Prop. 65 is the Safe Drinking Water and Toxic Enforcement Act in California law. It lists benzene as a cancer-causing agent that causes reproduction toxicity in humans.

Cox says her organization is working hard to focus on the harm it may cause younger people. “There are a lot of young women that either could be pregnant or want to get pregnant. So we’re concerned about protecting those people,” Cox says.

The CEH served the SnowGlobe Music Festival with a 60-day notice of violation of Prop. 65 in January 2019. CEH later filed the lawsuit against SnowGlobe in December 2019.

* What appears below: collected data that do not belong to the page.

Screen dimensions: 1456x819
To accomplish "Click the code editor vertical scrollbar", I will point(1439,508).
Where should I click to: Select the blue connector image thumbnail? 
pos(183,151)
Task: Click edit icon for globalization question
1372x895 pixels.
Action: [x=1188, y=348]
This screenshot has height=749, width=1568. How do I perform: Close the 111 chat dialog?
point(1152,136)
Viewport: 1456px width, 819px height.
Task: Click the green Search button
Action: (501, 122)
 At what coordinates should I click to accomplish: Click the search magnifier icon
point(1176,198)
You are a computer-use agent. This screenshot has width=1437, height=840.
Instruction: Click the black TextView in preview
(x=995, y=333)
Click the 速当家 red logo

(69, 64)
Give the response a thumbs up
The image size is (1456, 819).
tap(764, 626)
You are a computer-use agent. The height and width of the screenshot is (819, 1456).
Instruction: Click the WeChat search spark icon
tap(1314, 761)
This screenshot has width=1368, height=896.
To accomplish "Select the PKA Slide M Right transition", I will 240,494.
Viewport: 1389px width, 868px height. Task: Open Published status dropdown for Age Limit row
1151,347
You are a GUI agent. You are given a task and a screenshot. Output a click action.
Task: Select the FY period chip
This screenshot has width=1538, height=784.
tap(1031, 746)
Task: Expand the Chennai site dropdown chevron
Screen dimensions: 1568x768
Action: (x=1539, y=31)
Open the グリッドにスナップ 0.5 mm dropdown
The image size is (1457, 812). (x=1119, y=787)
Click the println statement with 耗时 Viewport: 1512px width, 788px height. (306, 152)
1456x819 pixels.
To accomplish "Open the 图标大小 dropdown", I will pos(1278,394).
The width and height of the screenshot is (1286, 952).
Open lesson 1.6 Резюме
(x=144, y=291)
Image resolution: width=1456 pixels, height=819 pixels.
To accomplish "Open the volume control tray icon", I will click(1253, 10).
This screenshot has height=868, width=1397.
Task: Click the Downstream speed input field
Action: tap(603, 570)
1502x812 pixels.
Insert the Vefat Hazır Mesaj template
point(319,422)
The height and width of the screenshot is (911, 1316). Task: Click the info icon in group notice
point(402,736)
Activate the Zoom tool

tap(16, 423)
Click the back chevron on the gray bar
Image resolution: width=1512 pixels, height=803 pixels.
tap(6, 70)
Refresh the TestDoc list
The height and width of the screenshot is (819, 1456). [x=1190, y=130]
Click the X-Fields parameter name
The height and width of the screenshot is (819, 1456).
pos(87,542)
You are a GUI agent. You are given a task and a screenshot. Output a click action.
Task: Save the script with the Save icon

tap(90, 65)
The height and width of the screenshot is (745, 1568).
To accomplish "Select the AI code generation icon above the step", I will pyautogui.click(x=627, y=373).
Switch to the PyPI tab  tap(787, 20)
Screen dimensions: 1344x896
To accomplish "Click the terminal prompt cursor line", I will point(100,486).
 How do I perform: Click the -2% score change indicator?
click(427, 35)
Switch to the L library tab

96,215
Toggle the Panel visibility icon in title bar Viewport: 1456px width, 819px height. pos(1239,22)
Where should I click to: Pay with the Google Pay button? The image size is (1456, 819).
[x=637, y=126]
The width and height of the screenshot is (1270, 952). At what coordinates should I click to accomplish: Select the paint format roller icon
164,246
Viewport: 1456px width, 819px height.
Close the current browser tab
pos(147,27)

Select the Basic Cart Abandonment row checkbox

Cox says the festival has been cooperative in helping them address the issue. Festival organizers are exploring whether electric power is feasible at the current site. They’re also looking at switching to bio-diesel for buses to reduce emissions.

Concert emissions for touring music artists have been at the forefront of the music industry lately.

Coldplay is committing to stop touring activity until concerts are carbon neutral. Meanwhile, DJ Matoma claims to be launching the world’s first ‘carbon-removing tour‘ on a local scale.

Trip-hop legends like Massive Attack are stepping up by bringing climate scientists on tour with them. The move is intended to help them study the actual carbon footprint caused by music concerts across the globe.